The Yellow Flannel

One thing that all my experience has taught me is that every single woman is unique and experiences birth differently to the woman next to her. Yes, the physicality is broadly the same but your feelings, emotions and perceptions of pain are very unique to you and your situation.

Not long after I had qualified as a midwife, a woman turned up unannounced on the delivery suite saying that she knew that she would be going into labour in a few hours. This was an odd thing for a start for someone to say. Usually women would come in reporting having had irregular contractions or their waters breaking or some other symptom that might herald the start of labour.

This woman was from a family of travellers who had just arrived in the area and she was having her fourth child. She wasn’t distressed or appear to be in pain but I led her into a delivery room anyway because I just felt that she would have benefitted from some privacy. Her partner had left her at the door and she did not want him with her at this stage.

In the room, I introduced myself to her and asked her consent to carry out all the usual routine observations for a woman coming into the delivery suite in labour. She gave her consent but then looked me straight in the eye and said very firmly but politely:

“Yes, but I would like to tell you how I would like things to be –
First of all, I am not in labour yet so you don’t need to examine me internally to find out – in fact you won’t need to do that at all because I can tell you when I am going to birth my baby. I would like to go for a walk when you have checked me and the babies heart beat and then I will come back when I know that I am going to give birth. On asking her what she would like for pain relief, she laughed and said ‘nothing – I have a yellow flannel that I will put over my face and that will be enough’. And when I have given birth, I want you to wash me and the baby straight away and put us in clean clothes, tidy the room so there’s no blood or mess and clean sheets on the bed. Then you can get my husband to come in to see me”.
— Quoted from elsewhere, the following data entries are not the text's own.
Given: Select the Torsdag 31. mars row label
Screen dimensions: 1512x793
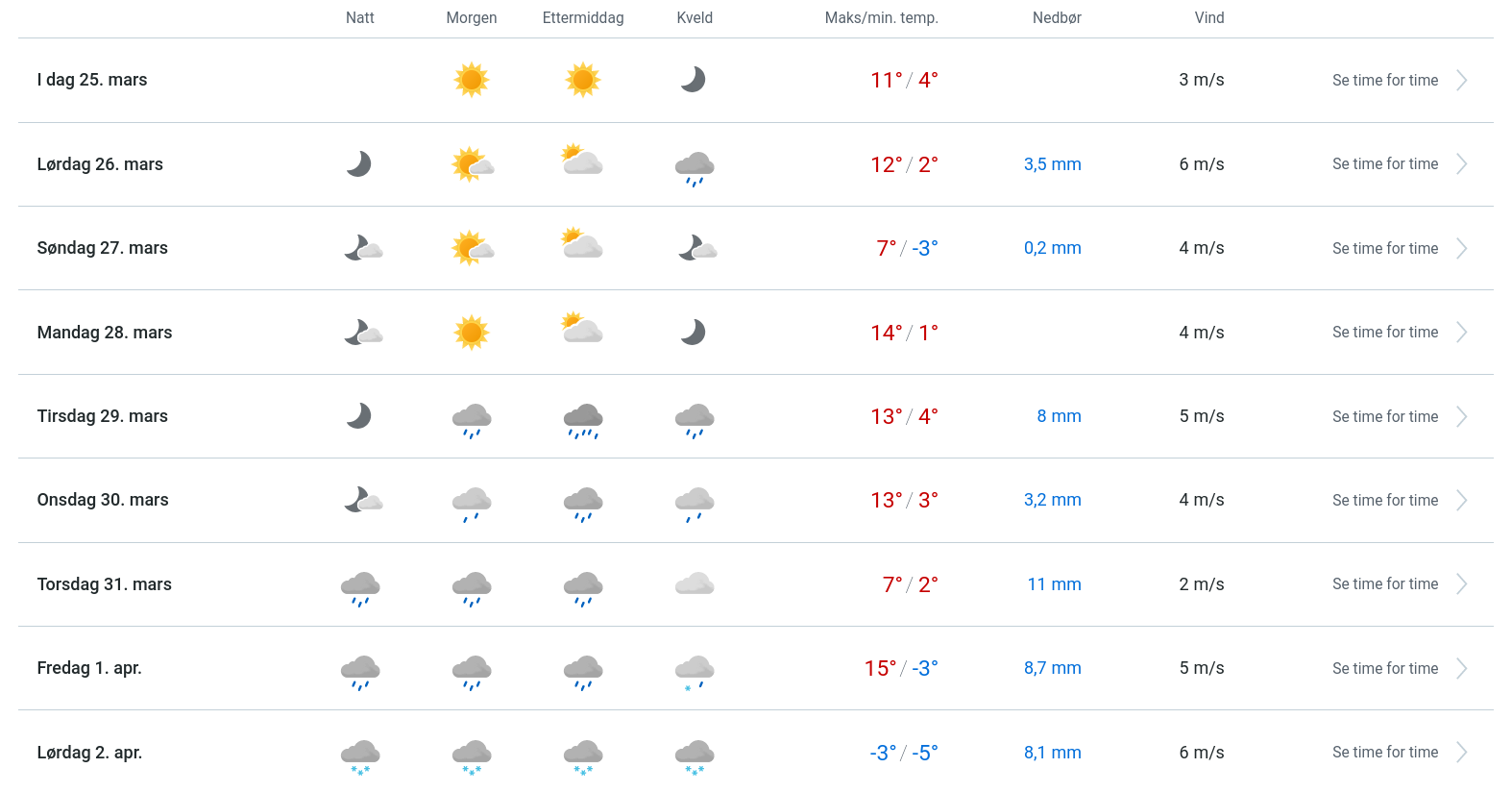Looking at the screenshot, I should coord(105,584).

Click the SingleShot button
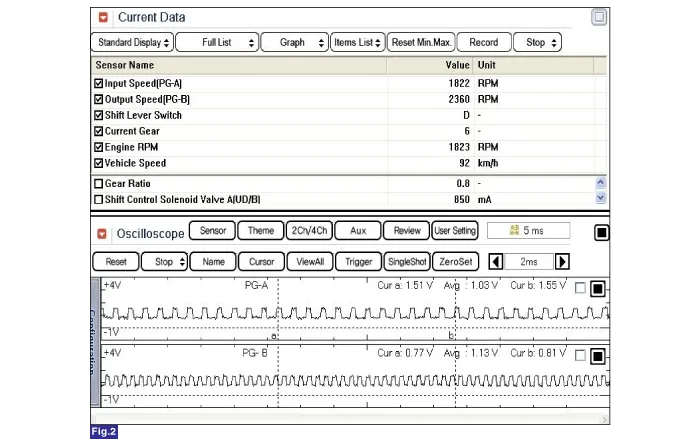click(x=406, y=261)
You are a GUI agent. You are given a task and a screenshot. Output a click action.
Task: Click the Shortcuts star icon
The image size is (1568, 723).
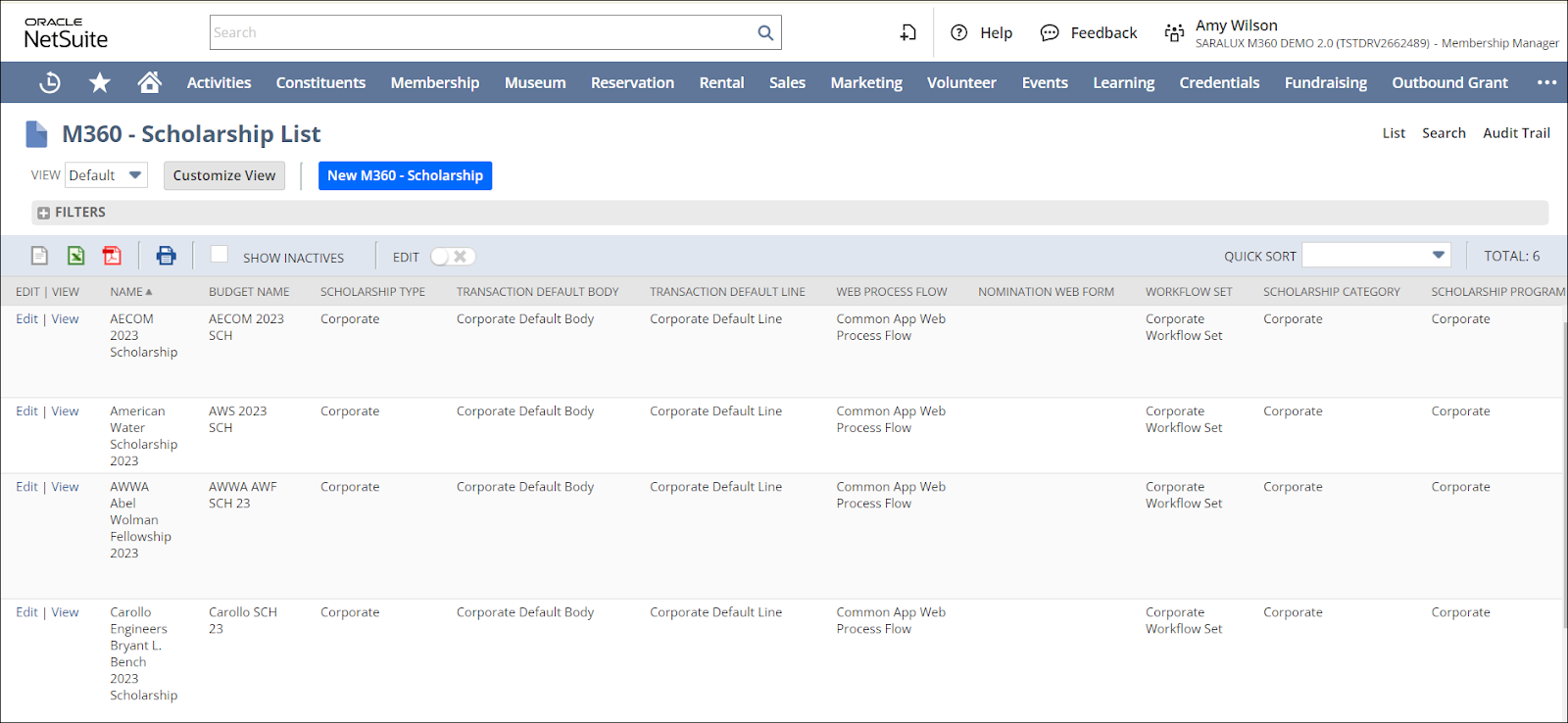tap(100, 83)
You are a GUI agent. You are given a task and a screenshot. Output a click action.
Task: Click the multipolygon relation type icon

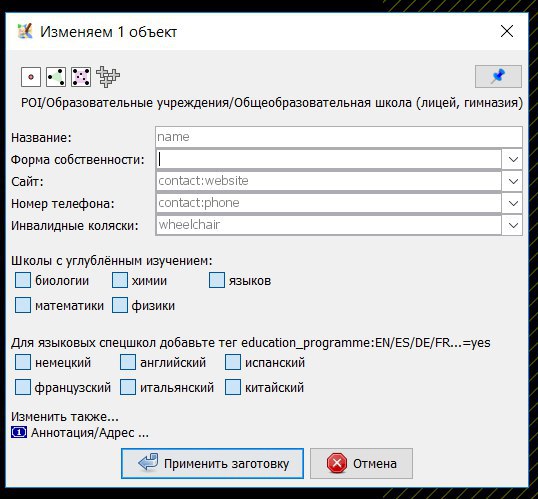(x=108, y=77)
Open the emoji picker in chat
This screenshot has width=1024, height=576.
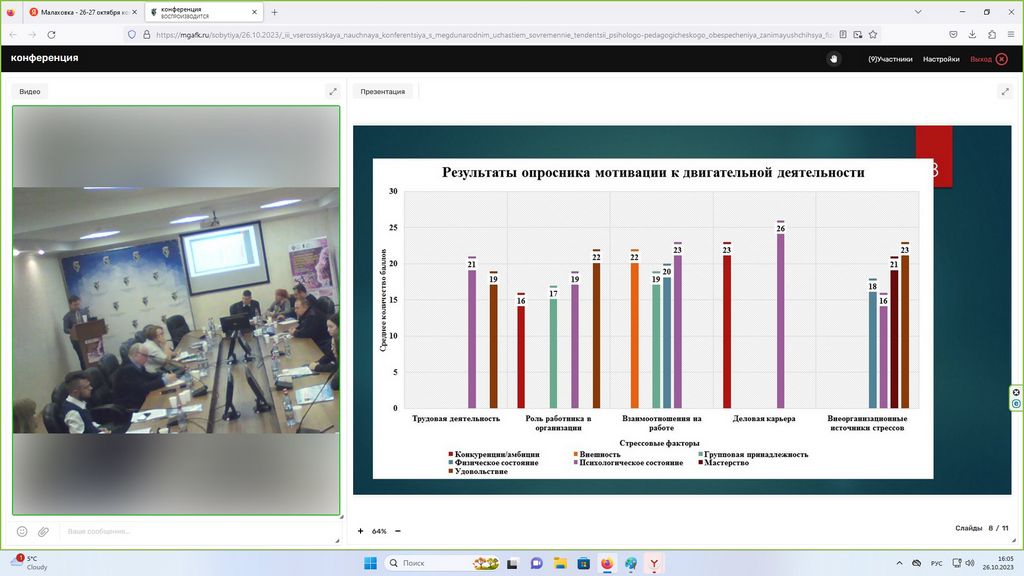(22, 531)
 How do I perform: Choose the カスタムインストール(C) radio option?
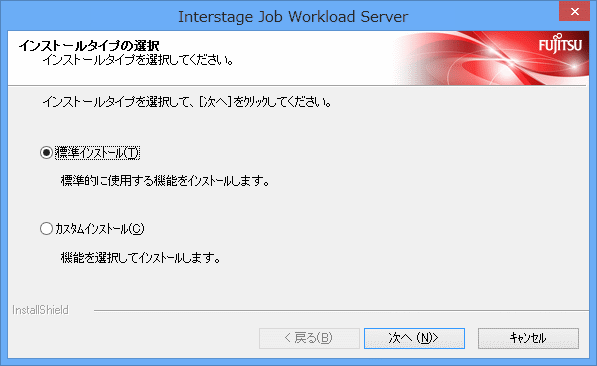tap(46, 229)
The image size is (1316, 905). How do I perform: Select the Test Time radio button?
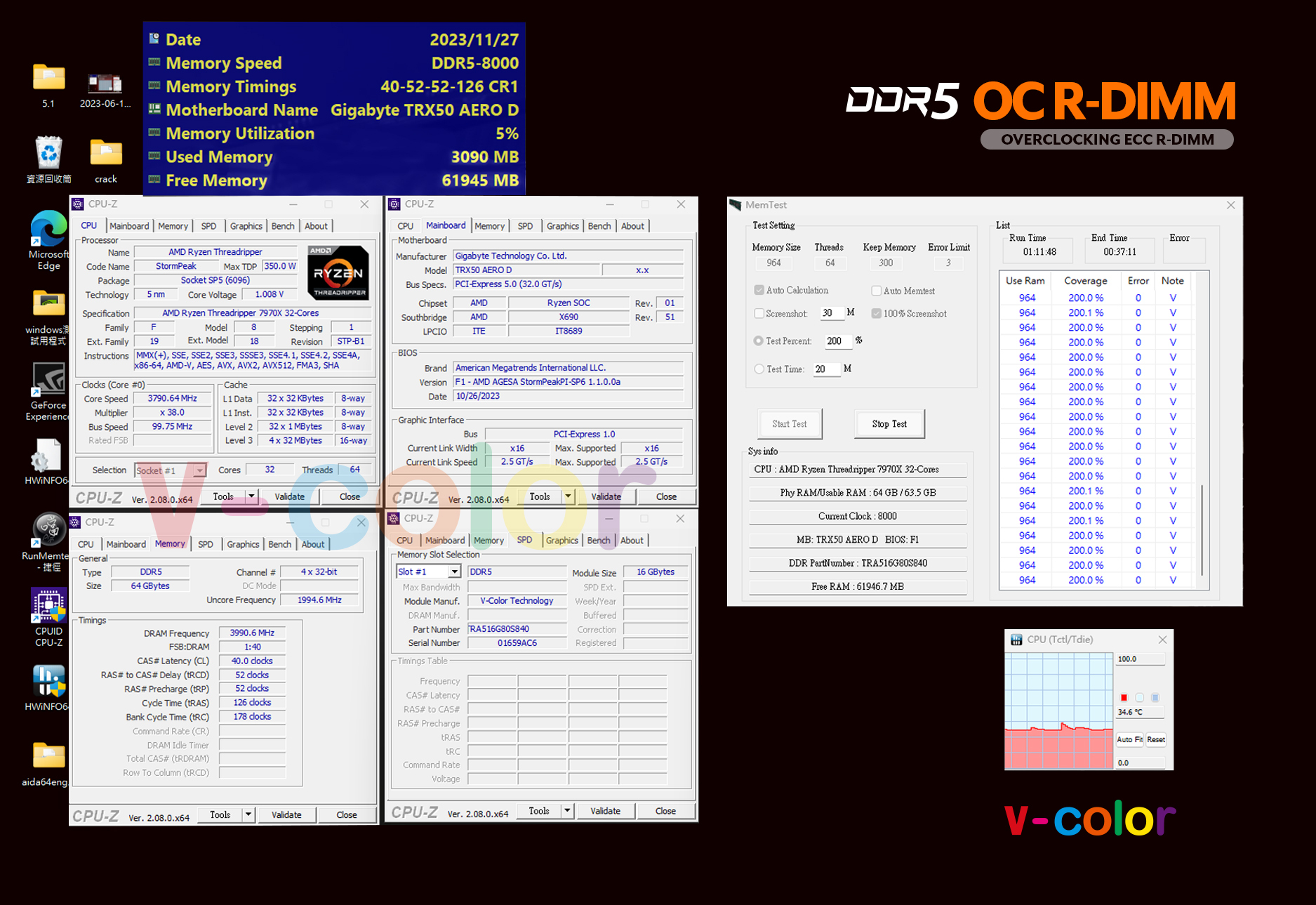(x=759, y=369)
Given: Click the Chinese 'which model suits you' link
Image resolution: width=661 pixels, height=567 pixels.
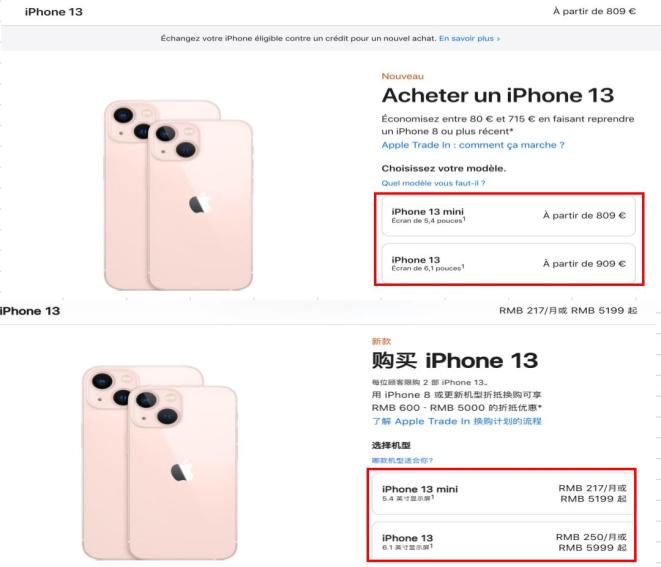Looking at the screenshot, I should pyautogui.click(x=402, y=460).

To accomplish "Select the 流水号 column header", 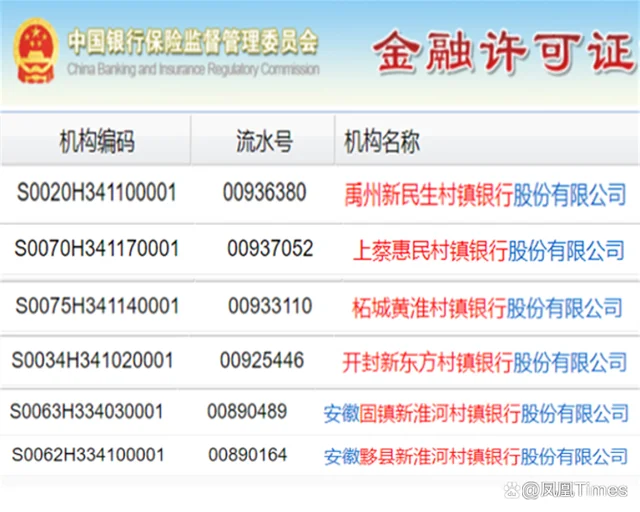I will tap(264, 141).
I must admit to feeling a little anxious about this because usually, when a woman is in labour and having her fourth baby, it is not wise to let them go too far away in case they birth their baby in the car park or in the road. However, I reasoned that Mrs A was not in labour, her waters hadn’t broken and all was well with her so I could see no reason to keep her in a delivery room waiting for labour to commence. I felt instinctively that she was a woman who knew her own body extremely well, having had three previous births all without complication. Also, we used to encourage women to go home and await events as it was far better for reducing their anxiety levels to be in their own environment.

It’s a known well researched fact, that women labour better where they feel safest and that coming into a hospital environment increases their anxiety levels which are already increased due to the release of adrenaline in response to the pain of the contractions. The body is finely tuned however, so that endorphins are released in response to pain which helps ease it and oxytocinon which brings on labour and continues to stimulate the womb until birth and after with the bonding and attachment process. There is a great web site explaining this:
Childbirthconnection.org/maternity-care/role-of-hormones/

She promised that she would not go far only around the hospital grounds and to the local shops and that she would come back as soon as she knew that she was going to give birth.

Two hours later, she did indeed come back looking a little flushed but calm. The first thing that she did on going into the delivery room was produce the yellow flannel which I put cold water on. She sat on the bed, put the flannel over her face and told me that she was going to give birth. Which she did – fortunately I did have time to prepare the room for a birth and managed to put on a pair of gloves.

The birth was effortless with no fuss and she produced a healthy baby within 15 minutes of being back in the room. I carried out no internal examination to confirm that the cervix was fully dilated but I did manage to listen to the baby’s heart beat which was normal. After the birth of the placenta she and the baby were washed and dressed as instructed. The room tidied, a clean sheet put on the bed, cup of tea supplied. Her husband came back into the room to find his wife looking like the queen, propped up against clean pillows and clean sheets.

He was so proud of her and so grateful to me and my care it made me feel very humble, especially as he had bought me a small box of chocolates which they could probably ill afford.

For me, this birth demonstrates how important that element of self-belief is in ourselves and the enormous trust that is placed in a relationship between woman and midwife.